Despite the NRM government preaching the gospel of wealth creation for years, Uganda has failed to regain its status as one of the wealthiest countries in Sub-Saharan Africa on a wealth per capita basis.
The 3rd Annual Africa Wealth Report says, people living in Uganda are among the poorest on the continent having on average US$900 each. The amount most public servants are earning. Uganda was recently ranked number 164th on the list of the world’s wealthiest nations; with an annual GDP per Capital of $ 1460 [as of 2014]; just 21 positions from the bottom.
Vote rigging, the lack of respect for ownership rights, violence, absence of press freedom are some of the reasons that have been cited for the Uganda’s country’s collapse and ultimate malaise.
Region wise, while the gap between rich and poor is highest in central Uganda, poverty rates in Uganda’s east range from 27% to 62%.
According to calculations in the report, poverty across Uganda declined from 39% in 2002 to 31% in 2005, mainly in central and western regions, but remained particularly severe in the pastoral areas.
The report says that poor pastoral areas such as Soroti have continued to show “little or no progress in terms of poverty reduction over the past 15 years.”
Press freedom has also been at the centre of the Uganda crisis.
On a brighter note however, Uganda’s construction sector will expand throughout our 10-year forecast period up to 2025, recording 7.1% growth in real terms in 2016 and averaging annual growth of 7.9% over the next five according to the report. Infrastructure related to the development of Uganda’s oil reserves will be the primary driver of this expansion, supported by improvements to the national power supply and regional transport links. Potential investors may be discouraged by the dominance of Chinese firms and allegations of government corruption. The report predicts forecasts of 6.8% real growth over 2016, 7.9% over the next five years and 7.7% over our full 10-year forecast period. Oil production and the associated infrastructure will be the main drivers of industry expansion over the short term.

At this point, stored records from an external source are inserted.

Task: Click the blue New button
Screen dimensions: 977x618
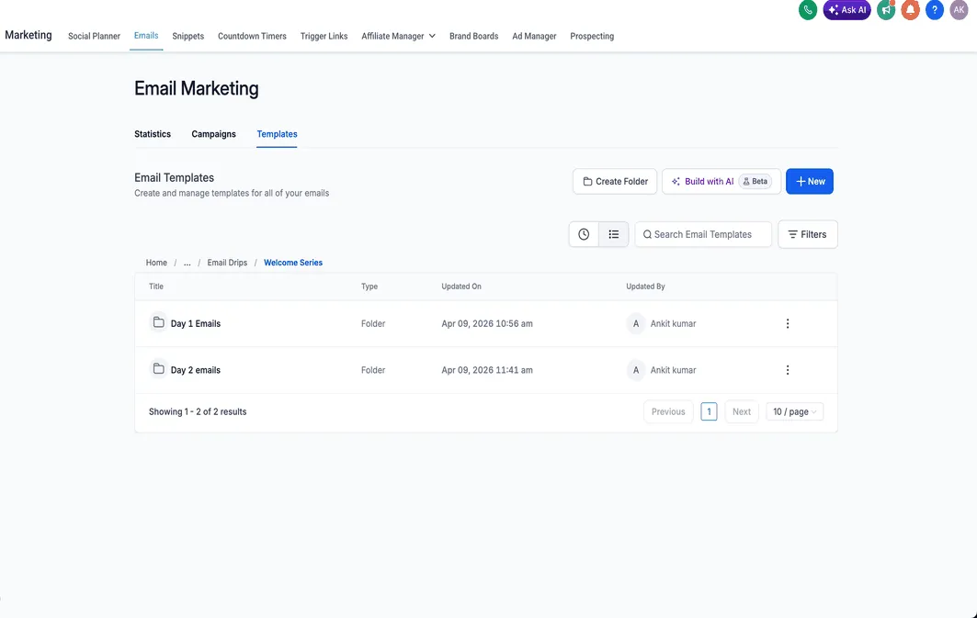Action: [809, 182]
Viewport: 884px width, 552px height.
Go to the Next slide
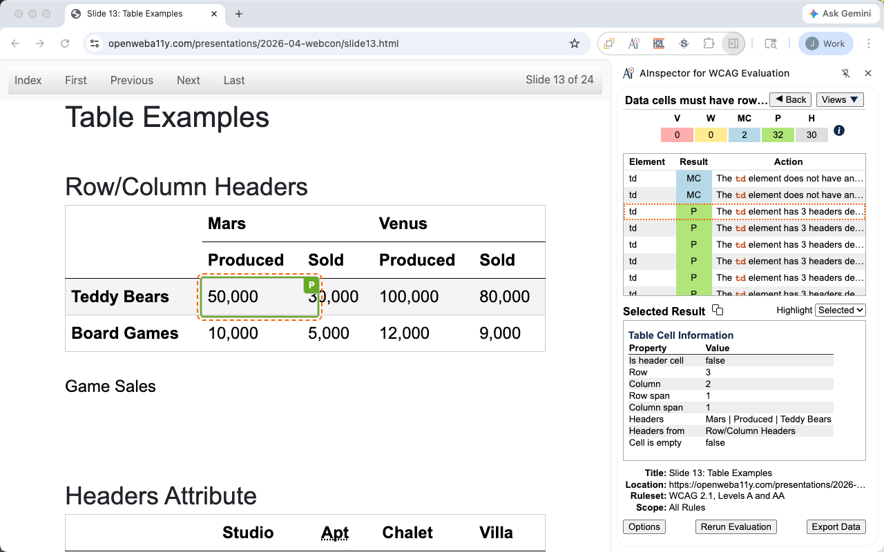(188, 80)

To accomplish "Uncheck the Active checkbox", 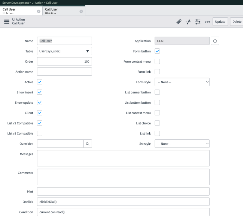I will [x=40, y=82].
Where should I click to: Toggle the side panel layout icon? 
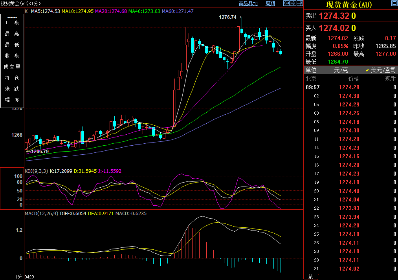pyautogui.click(x=299, y=4)
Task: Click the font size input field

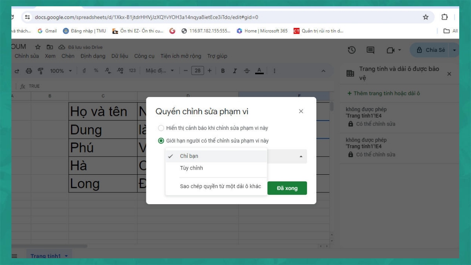Action: point(197,71)
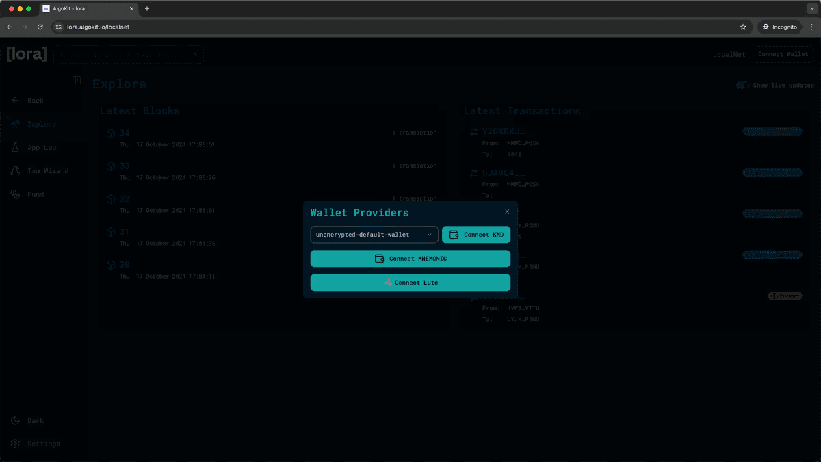Click the [lora] logo
This screenshot has height=462, width=821.
26,53
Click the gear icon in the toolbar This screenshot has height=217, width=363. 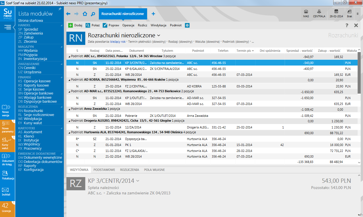(x=187, y=25)
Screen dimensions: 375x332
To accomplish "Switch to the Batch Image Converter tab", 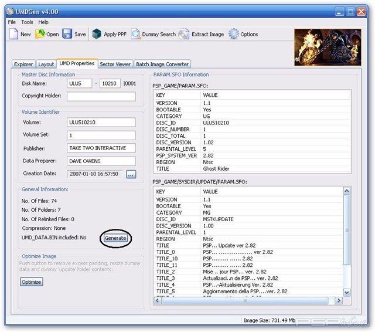I will 162,64.
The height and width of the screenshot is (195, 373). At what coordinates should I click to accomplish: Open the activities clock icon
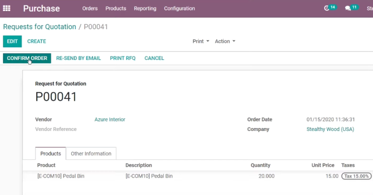(327, 9)
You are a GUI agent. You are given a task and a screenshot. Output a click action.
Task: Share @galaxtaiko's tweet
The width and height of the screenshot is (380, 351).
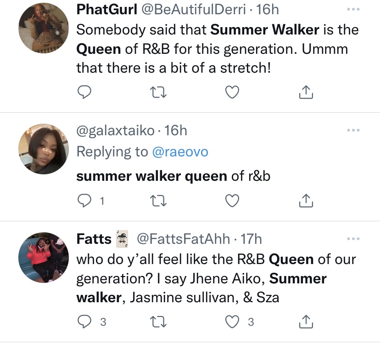306,201
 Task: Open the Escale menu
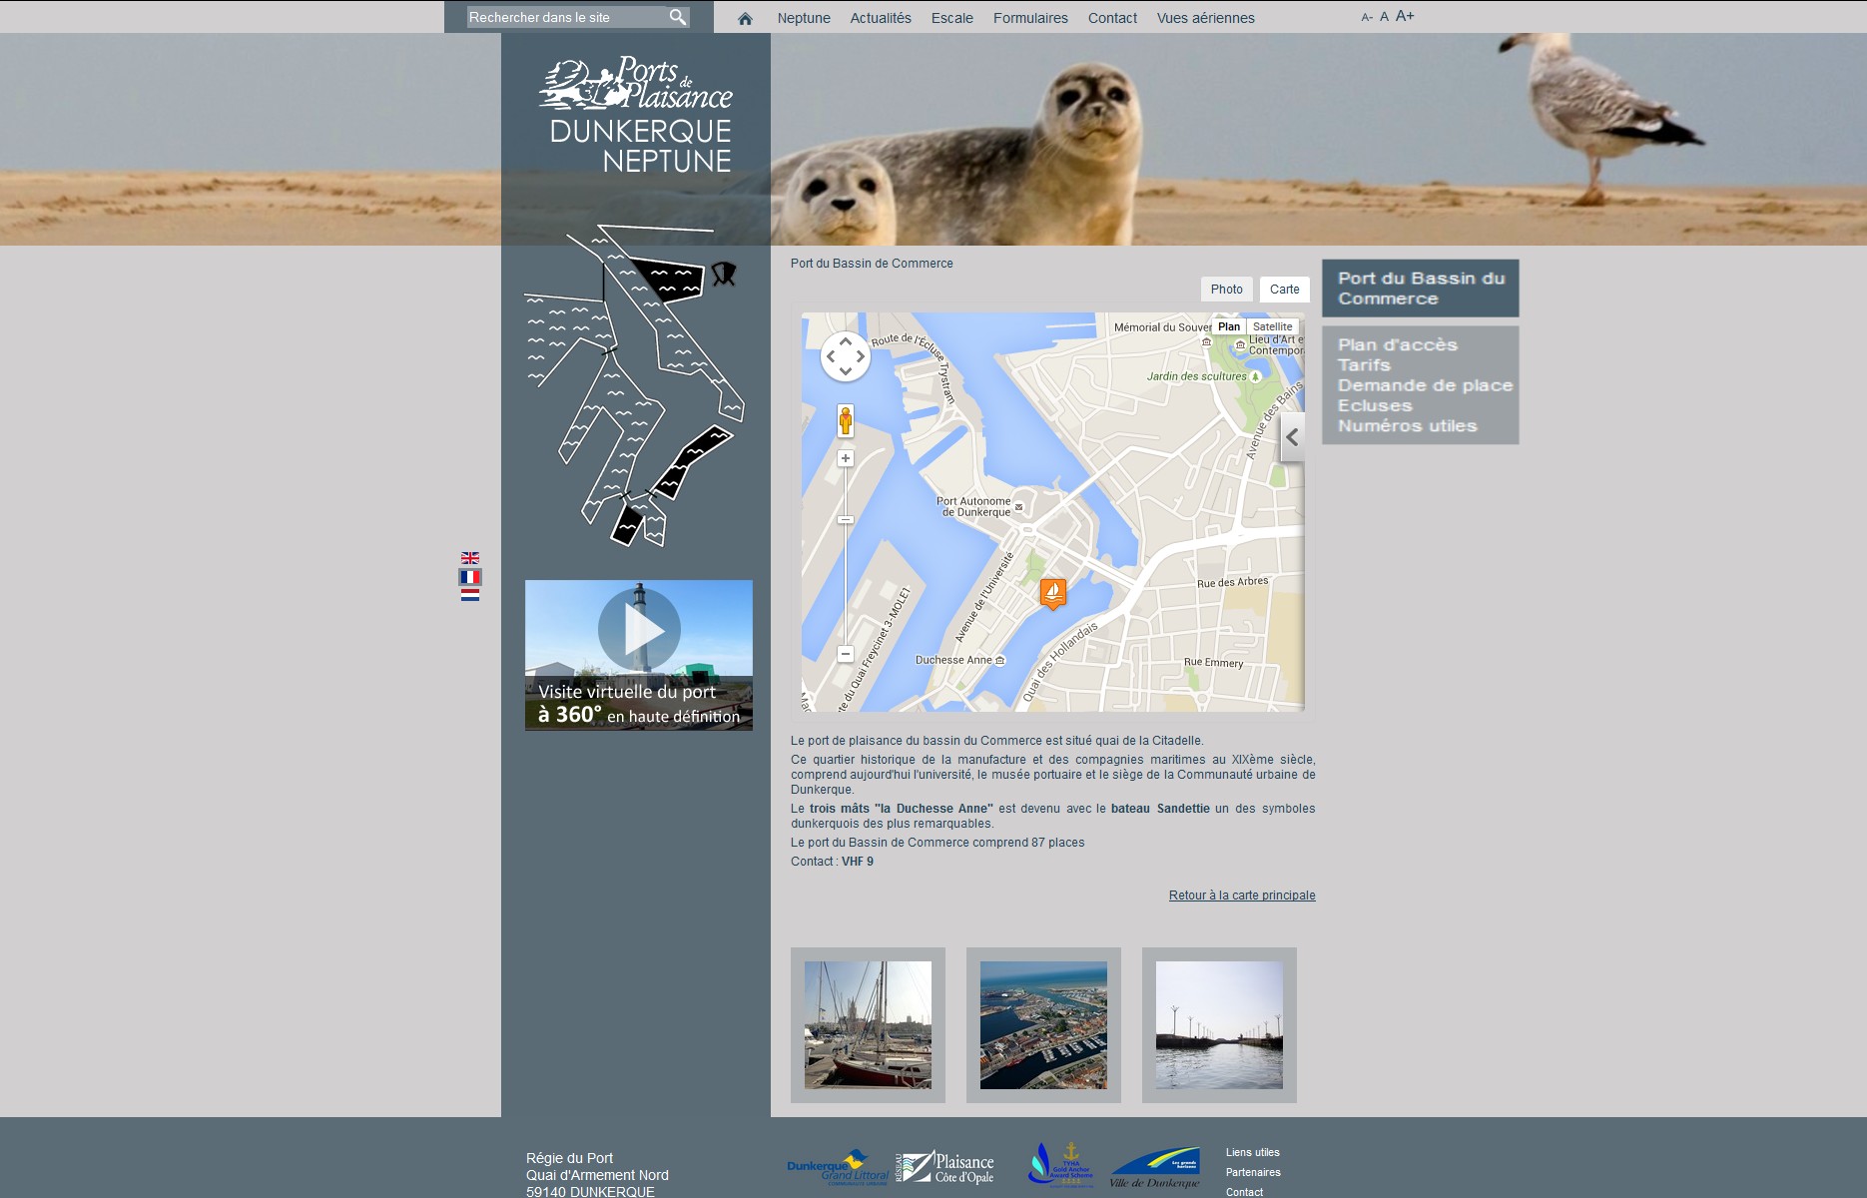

Commercial vehicle sales will grow 6.6% in 2016 outperforming passenger vehicle sales growth due to Uganda’s infrastructure expansion driven economy. Although private consumption will continue to drive passenger vehicle registrations, imported used vehicles will continue to negatively affect new vehicle registrations.
While Uganda is not doing well overall, the Island country of Mauritius is rising. The country saw the wealthiest individuals in Africa with US$21,700 in wealth per person.
The success of Mauritius has been attributed to secure ownership rights that has seen a large number of wealthy individuals moving there over the past decade.
“Low taxes which encourage business formation and appeal to retirees. Company and personal income tax rates are only 15%, with no inheritance or capital gains tax.”